>> Start Data
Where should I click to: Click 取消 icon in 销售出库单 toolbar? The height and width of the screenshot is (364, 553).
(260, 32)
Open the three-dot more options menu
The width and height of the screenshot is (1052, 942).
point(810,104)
>> End Data
Quote every line of the listing above word for word.

- _Problem solution_:
Where should I click to: Click 取消 icon in 销售出库单 toolbar? The height and width of the screenshot is (364, 553).
(260, 32)
Open the three-dot more options menu
The width and height of the screenshot is (1052, 942).
point(810,104)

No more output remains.